Les llevó casi una hora llegar hasta el claro donde estaban reunidos Obat y los rindge. Se encontraban en la ladera de la colina que se alzaba ante el Arca Aleutera, que atravesaba Parcasia de noroeste a sureste como una espina dorsal escarpada. Los rindge tenían aspecto andrajoso y desalentado, aunque no conformaban un grupo desorganizado o poco preparado. Habían apostado centinelas y se encontraron con ellos antes de llegar a la columna de rindge. Habían recuperado las armas, así que los hombres iban todos equipados. Sin embargo, la mayor facción de supervivientes estaba formada por mujeres y niños; algunos de estos solo eran bebés. Al menos había un centenar de rindge, aunque era más probable que se acercarán a los doscientos. Sus pertenencias formaban montones a su alrededor, atadas en fardos o metidas en sacos de paño. La mayor parte de ellos estaban sentados y quietos en las sombras, mientras charlaban entre ellos y aguardaban. En la luz moteada del bosque, parecían tener las cuencas de los ojos vacías y que fueran espectros indefinidos.

Obat se acercó a Panax y se puso a hablar con él de inmediato. Panax lo escuchó y le respondió con la antigua lengua de los elfos que había usado con buenos resultados cuando se habían conocido.
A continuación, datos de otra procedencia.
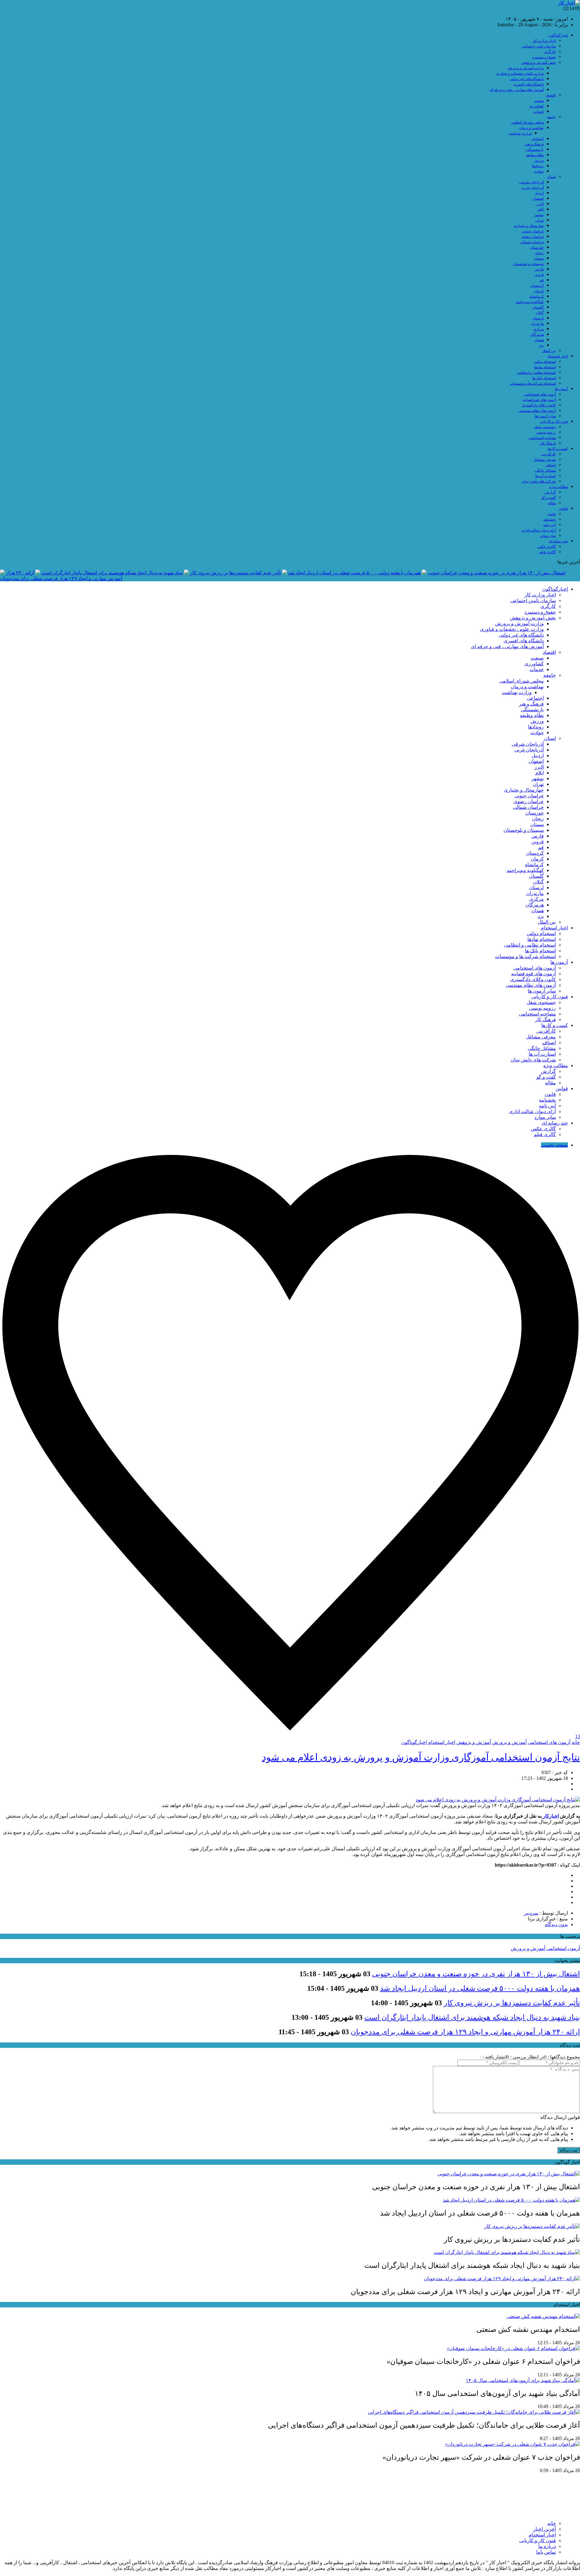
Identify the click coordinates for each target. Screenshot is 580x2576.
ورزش (539, 160)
Obat le escuchó y sacudió la cabeza. Panax lo volvió a intentar y señaló la dirección de la que procedían. Para Quentin era evidente que le explicaba que habían llegado los intrusos que habían visto en las aeronaves. No obstante, a Obat no le hacía ninguna gracia lo que oía.

Con la exasperación cincelada en el rostro, Panax se volvió hacia el tierralteño:

—Le he dicho que tenemos que irnos a toda prisa, que deben dejar todas las pertenencias aquí. Tal y como están las cosas, nos costará bastante trasladar a toda esta cantidad de gente sana y salva sin tener que, además, lidiar con todas sus cosas. Pero Obat dice que es todo lo que les queda, que no lo dejarán.

Se volvió hacia Kian:

—Vuelve al camino con un par de rindge y montad guardia.

El elfo cazador giró sobre los talones sin mediar palabra, gesticuló a un par de rindge para que lo acompañaran y desapareció entre los árboles al trote.

Panax se volvió hacia Obat y lo intentó de nuevo. Esta vez realizó ademanes que no dejaban lugar a dudas sobre lo que pasaría si los rindge iban demasiado lentos al escapar. Su rostro ancho estaba sonrojado y mostraba enfado; alzó la voz. Obat lo miró de hito en hito, impertérrito.